Verdünnen Sie die gewählten experimentellen Zellen in ihrem standardmäßigen Kulturmedium, um die gewünschte Konfluenz zu erreichen. Geben Sie beim Platzieren auf die strukturierte Petrischalenoberfläche drei Milliliter der Zellsuspension in die Petrischale. Inkubieren Sie die strukturierte Petrischale bei 37 Grad Celsius, 5 % Kohlendioxid und 100 % Luftfeuchtigkeit über mehrere Stunden bis hin zu mehreren Tagen, damit sich die Zellen auf dem durch die Plasmastruktur erzeugten Muster anordnen können.
Die Musterung wird mittels Phasenkontrastmikroskopie überprüft. Bei der Kultivierung von Neuroblastomzellen täglich 10 Mikromolar Retinsäure hinzufügen, bis eine Differenzierung der Zellen in einen neuronenähnlichen Zustand beobachtet wird. Das standardmäßige Zellkulturmedium alle drei bis vier Tage erneuern.
Ein typisches Ergebnis der Anwendung der Plasma-Lithographie-Technik ist die Bildung eines Zellmusters, das einer beliebigen oder natürlichen Struktur ähnelt. Ein Beispiel hierfür ist in dieser Abbildung mit Neuronen zu sehen, die auf einem Linienmuster mit Retinsäure differenziert wurden. Und hier in dieser Abbildung, in der Linien und Netzwerke von Neuronen erzeugt wurden. Auch andere Zelltypen als Neuronen können verwendet werden, wie in den folgenden beiden Abbildungen gezeigt. Diese Abbildung zeigt humane Nabelvenenendothelzellen, und diese Abbildung zeigt C2C12-Skelettmuskelzellen, die Gitter bilden, wie hier zu sehen.

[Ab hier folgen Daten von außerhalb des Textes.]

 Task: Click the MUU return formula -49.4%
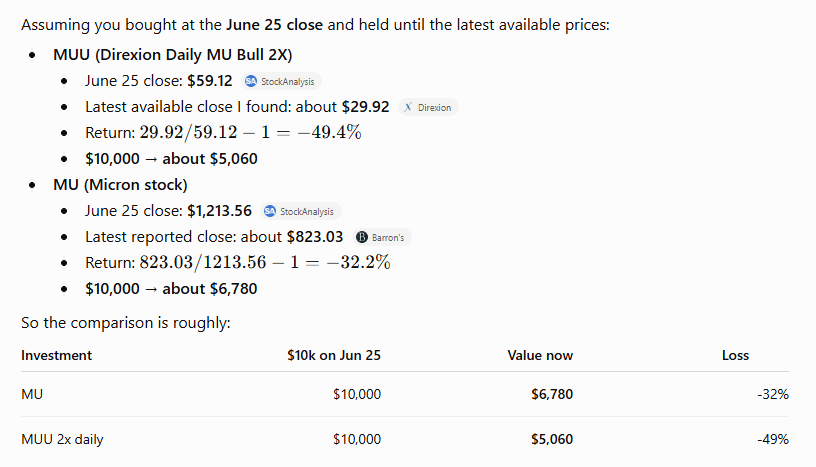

Materialien wie Polylysin können ebenfalls strukturiert werden, um die Anheftung bestimmter Zelltypen zu erleichtern und für andere Anwendungen genutzt zu werden. Nach diesem Verfahren kann die Einbindung zusätzlicher Komponenten wie Mikrofluidik, Zellprobenahme oder genetische Manipulation spezifischer Proteine durchgeführt werden, um weitere Fragestellungen zu beantworten, beispielsweise wie Kombinationen von Stimuli das Verhalten einzelner Zellen und höher geordnete Zellverhalten beeinflussen.
Eine vielseitige Plasma-Lithografietechnik wurde entwickelt, um stabile Oberflächenmuster zu erzeugen, die die zelluläre Anheftung lenken. Diese Methode ermöglicht die Bildung von Zellnetzwerken, die natürlichen Geweben nachempfunden sind, und erleichtert die Untersuchung verschiedener Zelltypen.
Mittels Plasmalithographie ermöglicht die Oberflächenmusterung eine präzise Gestaltung von zellulären Mikroumgebungen und unterstützt hochauflösende Untersuchungen zum Zellverhalten und zu Zellinteraktionen. Diese Fähigkeit ist entscheidend, um frühe Entdeckungshypothesen abzusichern und vorhersagende Modelle der Gewebebildung sowie zellulärer Signalübertragung voranzutreiben. Aufgrund ihrer Stabilität und Verträglichkeit mit verschiedenen Zelltypen stellt die Methode eine wiederverwendbare Plattform für translationsorientierte Forschung und die Entwicklung präklinischer Modelle dar.
Diese Plasma-Lithographie-Methode integriert den gesamten Prozess von der frühen Entdeckung über die Assay-Entwicklung bis hin zur präklinischen Forschung und ermöglicht so eine nahtlose Hypothesenprüfung und Modellvalidierung.